La pérennité de tels patrimoines, tenant compte de la diversité des situations d’ordre écologique ou culturel, ne peut être garantie que par l’élaboration de programmes complets comprenant : l’information de la population, le développement de la recherche, et toutes les actions de
conception, de gestion, d’entretien et d’enrichissement de ces plantations dans un souci constant de qualité.
Les édiles qui sont les garants de cette pérennité et de la transmission de ce patrimoine doivent encourager l’élaboration de tels programmes à long terme et veiller à leur mise en œuvre.
ARTICLE 4 La connaissance scientifique de l’arbre commence à se développer mais demeure embryonnaire. Les progrès de la science en ce domaine nécessitent des moyens techniques, financiers et humains qui doivent être pris en compte par des institutions publiques ou privées, soutenues par les communautés nationales, européennes et internationales.

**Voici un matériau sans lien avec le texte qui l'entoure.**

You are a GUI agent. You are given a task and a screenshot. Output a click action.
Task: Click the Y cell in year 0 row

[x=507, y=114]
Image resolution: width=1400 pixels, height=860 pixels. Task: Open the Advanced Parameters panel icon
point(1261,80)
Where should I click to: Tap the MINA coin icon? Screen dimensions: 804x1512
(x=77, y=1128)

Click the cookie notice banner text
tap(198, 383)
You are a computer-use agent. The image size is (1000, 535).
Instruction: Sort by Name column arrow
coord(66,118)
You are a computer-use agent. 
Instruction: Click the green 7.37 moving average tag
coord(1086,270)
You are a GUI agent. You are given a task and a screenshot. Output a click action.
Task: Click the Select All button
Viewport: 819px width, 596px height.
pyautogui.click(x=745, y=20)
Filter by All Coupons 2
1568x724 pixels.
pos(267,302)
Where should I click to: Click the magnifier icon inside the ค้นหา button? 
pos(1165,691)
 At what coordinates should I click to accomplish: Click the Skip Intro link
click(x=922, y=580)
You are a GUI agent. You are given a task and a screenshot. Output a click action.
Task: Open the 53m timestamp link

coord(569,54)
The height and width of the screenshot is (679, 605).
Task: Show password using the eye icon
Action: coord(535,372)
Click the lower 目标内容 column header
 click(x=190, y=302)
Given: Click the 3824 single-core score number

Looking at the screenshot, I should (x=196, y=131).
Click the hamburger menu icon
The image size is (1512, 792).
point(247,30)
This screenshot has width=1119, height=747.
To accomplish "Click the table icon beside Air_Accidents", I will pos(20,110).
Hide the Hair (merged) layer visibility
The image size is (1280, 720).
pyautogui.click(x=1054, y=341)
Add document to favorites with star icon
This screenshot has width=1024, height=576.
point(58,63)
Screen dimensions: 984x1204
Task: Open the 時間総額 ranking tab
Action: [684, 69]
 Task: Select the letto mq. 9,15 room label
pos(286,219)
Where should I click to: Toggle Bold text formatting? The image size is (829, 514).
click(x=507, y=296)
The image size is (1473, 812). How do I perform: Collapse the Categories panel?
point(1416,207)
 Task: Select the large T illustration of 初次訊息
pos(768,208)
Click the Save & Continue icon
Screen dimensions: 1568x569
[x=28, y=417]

ARTICLE 5 L’arbre d’agrément est soumis à des contraintes spécifiques qui impliquent de lui prodiguer des soins particuliers afin de le maintenir dans un état satisfaisant et d’assurer la sécurité des usagers.
L’organisation et la réalisation de ces travaux sont porteurs d’une activité économique créatrice d’emplois et de richesses qu’il y a lieu de soutenir.
ARTICLE 6 Les compétences requises pour une gestion dynamique d’un tel patrimoine demandent des formations spécifiques à tous les niveaux de la conception, de la décision et de
l’intervention L’harmonisation de ces informations doit être réalisée au
sein de la Communauté Européenne en tenant compte des singularités culturelles.
ARTICLE 7 La conduite des arbres relève des pratiques de l’arboriculture ornementale.
Une même volonté d’échange et de coopération doit animer les praticiens afin de faire progresser les méthodes et techniques pour atteindre un même niveau de compétence dans tous les pays de la Communauté Européenne.
ARTICLE 8 L’information du public doit être soutenue par un constant souci d’éducation aussi bien de l’enfant à l’école que de l’adulte et de la famille en tous lieux.
Cette sensibilisation doit permettre aux citoyens de découvrir les arbres et de s’impliquer dans a préservation de ce patrimoine.